Men carried a coffin draped in Azerbaijan’s flag through the streets as the funeral of an Azeri soldier killed in the clashes was held.
At least three houses were destroyed by shelling and women and children had been evacuated.
Fierce clashes left at least 18 Armenian and 12 Azerbaijani soldiers dead on Saturday after the two sides accused each other of attacking with heavy weaponry across the volatile frontline.
The Karabakh authorities said one boy was killed in the fighting, while Azerbaijan said two civilians died and ten were wounded.
Armenia’s President Serzh Sarkisian called the clashes the “largest-scale hostilities” since a 1994 truce ended a war in which Armenian-backed fighters seized the territory from Azerbaijan.
Azerbaijan said one of its helicopters was shot down as its forces took control of several strategic heights and a village in Armenian-controlled territory.
Yesterday Karabakh forces claimed they took back the strategic Lala-Tepe height in Karabakh which was captured by Azeri troops on Saturday.
Baku denied the report, saying that the height remained under its control and that rebel troops sustained “serious manpower losses”.
Both Russia and the West appealed to all sides to show restraint, with key regional power broker President Vladimir Putin calling on Saturday for an “immediate ceasefire”.
Moscow has supplied weaponry to both sides in the conflict, but has much closer military and economic ties to Armenia and Yerevan is reliant on Russia’s backing.
US Secretary of State John Kerry urged the arch foes to return to peace talks under the auspices of the Organisation for Security and Co-operation in Europe (OSCE), reiterating “there is no military solution to the conflict”.
Turkish President Recep Tayyip Erdogan meanwhile vowed to back traditional ally Azerbaijan “to the end” in the conflict.
“We pray our Azerbaijani brothers will prevail in these clashes with the least casualties,” Erdogan said.
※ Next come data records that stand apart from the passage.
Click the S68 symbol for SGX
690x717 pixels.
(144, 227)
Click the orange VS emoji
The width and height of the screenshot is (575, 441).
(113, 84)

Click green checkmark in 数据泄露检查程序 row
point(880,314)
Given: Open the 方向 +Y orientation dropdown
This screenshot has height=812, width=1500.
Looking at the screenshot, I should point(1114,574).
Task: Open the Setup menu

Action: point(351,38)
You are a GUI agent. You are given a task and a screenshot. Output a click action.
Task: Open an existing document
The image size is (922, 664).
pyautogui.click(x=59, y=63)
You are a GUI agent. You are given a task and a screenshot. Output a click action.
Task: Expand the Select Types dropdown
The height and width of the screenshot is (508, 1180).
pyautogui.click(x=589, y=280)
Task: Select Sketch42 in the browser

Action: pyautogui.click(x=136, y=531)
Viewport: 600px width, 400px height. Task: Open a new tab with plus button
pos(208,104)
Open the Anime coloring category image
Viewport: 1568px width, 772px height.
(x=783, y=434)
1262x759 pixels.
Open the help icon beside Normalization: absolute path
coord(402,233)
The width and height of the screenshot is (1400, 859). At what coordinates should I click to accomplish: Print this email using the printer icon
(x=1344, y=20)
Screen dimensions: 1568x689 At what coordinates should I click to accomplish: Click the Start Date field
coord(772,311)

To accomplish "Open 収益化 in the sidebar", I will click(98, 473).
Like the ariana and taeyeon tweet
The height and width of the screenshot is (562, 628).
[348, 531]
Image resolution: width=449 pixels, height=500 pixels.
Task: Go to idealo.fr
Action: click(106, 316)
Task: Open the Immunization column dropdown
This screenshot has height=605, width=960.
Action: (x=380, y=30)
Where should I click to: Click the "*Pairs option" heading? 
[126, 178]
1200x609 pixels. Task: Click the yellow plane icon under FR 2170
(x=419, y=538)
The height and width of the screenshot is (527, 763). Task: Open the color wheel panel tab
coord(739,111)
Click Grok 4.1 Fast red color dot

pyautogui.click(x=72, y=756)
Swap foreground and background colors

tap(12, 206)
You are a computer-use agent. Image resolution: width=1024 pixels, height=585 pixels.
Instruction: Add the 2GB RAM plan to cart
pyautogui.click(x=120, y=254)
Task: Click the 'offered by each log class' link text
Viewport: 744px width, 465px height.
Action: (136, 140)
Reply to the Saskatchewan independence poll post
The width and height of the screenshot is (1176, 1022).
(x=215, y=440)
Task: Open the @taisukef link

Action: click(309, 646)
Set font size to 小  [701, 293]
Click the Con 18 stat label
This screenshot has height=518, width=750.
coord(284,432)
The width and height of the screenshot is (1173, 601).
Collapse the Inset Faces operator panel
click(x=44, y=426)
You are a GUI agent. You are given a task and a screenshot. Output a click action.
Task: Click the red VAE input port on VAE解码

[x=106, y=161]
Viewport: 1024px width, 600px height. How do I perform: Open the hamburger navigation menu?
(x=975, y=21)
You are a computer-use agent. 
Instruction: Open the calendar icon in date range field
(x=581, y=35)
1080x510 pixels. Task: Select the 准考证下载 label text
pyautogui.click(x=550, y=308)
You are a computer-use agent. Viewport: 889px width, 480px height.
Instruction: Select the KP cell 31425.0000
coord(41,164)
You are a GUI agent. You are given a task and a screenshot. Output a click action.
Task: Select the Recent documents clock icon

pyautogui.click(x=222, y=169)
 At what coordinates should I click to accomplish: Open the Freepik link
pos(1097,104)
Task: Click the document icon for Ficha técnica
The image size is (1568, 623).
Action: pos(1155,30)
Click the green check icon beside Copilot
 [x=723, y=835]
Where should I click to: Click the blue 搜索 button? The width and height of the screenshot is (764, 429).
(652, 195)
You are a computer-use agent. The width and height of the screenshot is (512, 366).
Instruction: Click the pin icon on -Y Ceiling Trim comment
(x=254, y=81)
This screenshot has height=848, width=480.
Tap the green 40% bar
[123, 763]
Ethnic Armenian separatists backed by Yerevan seized control of the mountainous Nagorny Karabakh region in an early 1990s war that claimed some 30,000 lives.
The foes have never signed a peace deal despite the 1994 ceasefire.
Energy-rich Azerbaijan, whose military spending has in the past exceeded Armenia’s entire state budget, has repeatedly threatened to take back the breakaway region by force if negotiations fail to yield results.
Moscow-backed Armenia says it could crush any offensive.
The last big flare-up occurred in November 2014 when Azerbaijan shot down an Armenian military helicopter.
While the reasons for the sudden surge remain unclear, analyst Thomas de Waal of Carnegie Europe wrote that the “potential for a serious outbreak of fighting has never been greater” as both sides have bolstered their arms.
“It is more likely that one of the two parties to the conflict – and more likely the Azerbaijani side, which has a stronger interest in the resumption of hostilities – is trying to alter the situation in its favour with a limited military campaign,” de Waal wrote in a blog posting. “The dangerous aspect to this is that, once begun, any military operations in this conflict zone can easily escalate and get out of control.”